Militaires attaqués au Louvre : le suspect refuse de parler

L’auteur présumé de l’attaque à la machette contre des militaires au musée du Louvre le 3 février a été entendu dimanche à l’hôpital, mais il refuse de parler.

Après une première audition dimanche matin, les enquêteurs ont tenté une nouvelle fois d’interroger le suspect mais ce dernier « refuse toujours de s’exprimer » a indiqué une source judiciaire en début de soirée. Soigné à l’hôpital Georges Pompidou pour des blessures sérieuses à l’abdomen après avoir été touché par les tirs de riposte d’un militaire, son état s’est amélioré samedi rendant les auditions « possibles » selon le corps médical. De nouvelles auditions pourraient être programmées au cours de sa garde à vue.

AFP / Paz PIZARRO, Simon MALFATTO
AFP / Paz PIZARRO, Simon MALFATTO

Vendredi vers 09H50, dans la galerie marchande du Carrousel du Louvre, l’agresseur, une machette dans chaque main, a foncé sur une patrouille de militaires en criant « Allah Akbar ». Un premier soldat a été légèrement blessé au cuir chevelu, un second a tenté de repousser l’assaillant sans user de son arme, avant de tirer, à quatre reprises, le blessant grièvement.

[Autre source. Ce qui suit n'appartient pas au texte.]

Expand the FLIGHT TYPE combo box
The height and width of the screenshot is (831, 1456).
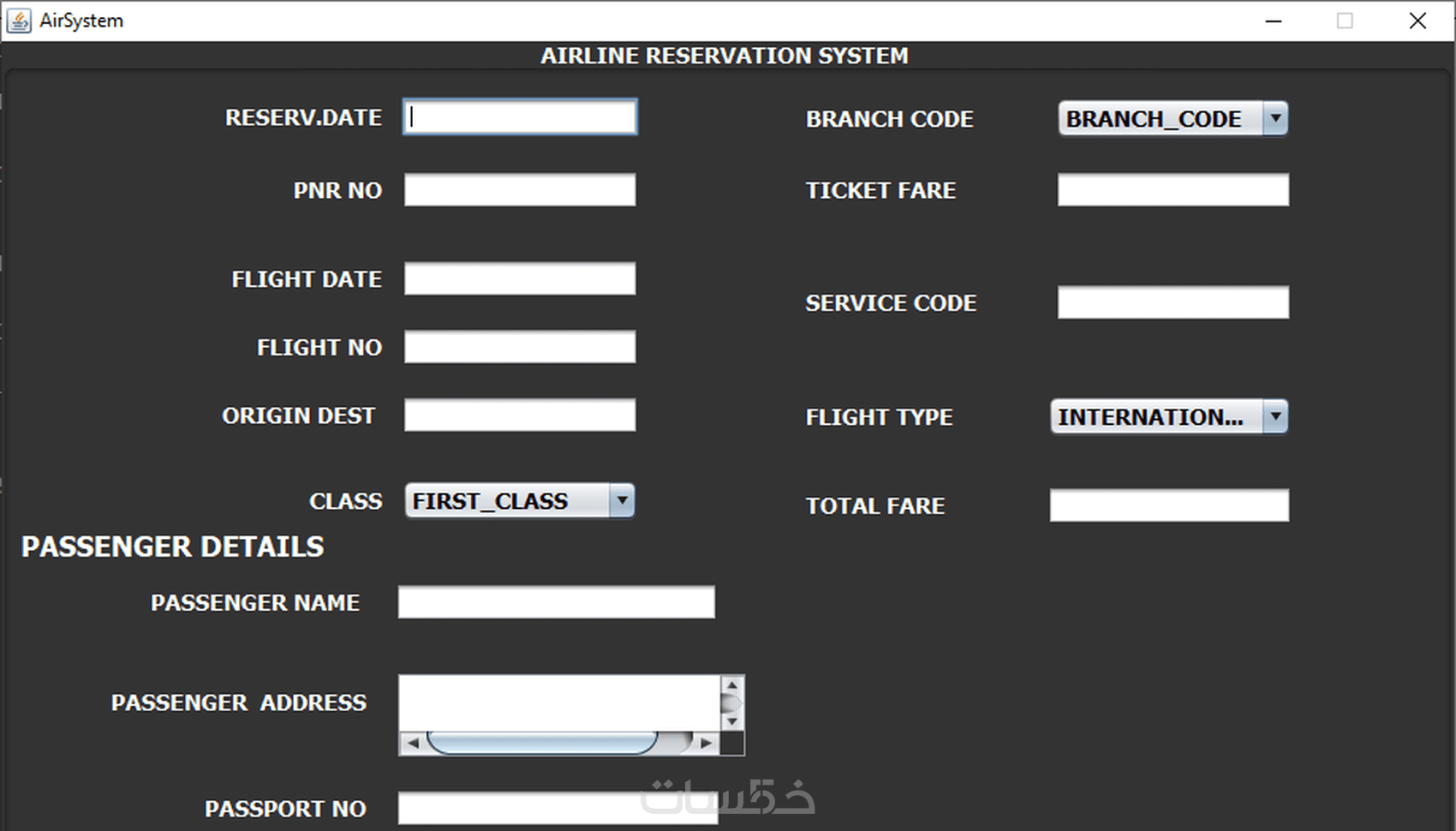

Trois jours plus tard, des questions restent en suspens dans l’enquête ouverte pour « tentatives d’assassinats aggravées en relation avec une entreprise terroriste et d’association de malfaiteurs terroriste criminelle« . Si les enquêteurs cherchent toujours à déterminer formellement l’identité de l’assaillant par des tests ADN, les indices retrouvés dans son téléphone et les recherches menées sur la base de données biométriques des demandeurs de visas Visabio, ont permis d’identifier Abdallah El-Hamahmy, un ressortissant égyptien de 29 ans inconnu des services de police français.

La Carrousel du Louvre a rouvert ses portes au public, samedi. JACQUES DEMARTHON / AFP
La Carrousel du Louvre a rouvert ses portes au public, samedi. JACQUES DEMARTHON / AFP

En novembre dernier, ce cadre commercial  dans une entreprise spécialisée dans la protection de l’environnement aux Émirats arabes unis avait obtenu du consulat de France un visa touristique d’un mois. L’homme est entré légalement en France le 26 janvier par un vol en provenance de Dubaï avant d’emménage pour une semaine dans un appartement situé rue de Ponthieu dans le 8e arrondissement de la capitale. Deux jours plus tard, il a acheté deux machettes dans une armurerie du quartier Bastille pour 680 euros, payés en liquide. Son vol retour était prévu le 5 janvier. Selon une source proche de l’enquête ce voyage était prévu de longue date. L’appartement proche des Champs-Elysées avait en effet été réservé en ligne en juin 2016.

Les motivations de l’assaillant, même s’il s’agit d’ »un acte dont le caractère terroriste ne fait guère de doute« , pour le président François Hollande. Les enquêteurs s’intéressent notamment à des tweets postés en arabe, quelques minutes avant l’attaque, sur un compte au nom de Abdallah El-Hamahmy et où il semble apporter son soutien au groupe djihadiste Etat islamique.  le Le père d’Abdallah El-Hamahmy, un haut gradé de la police égyptienne à la retraite, a quant à lui exprimé son incrédulité à l’AFP, affirmant que son fils n’avait montré aucun signe de radicalisation.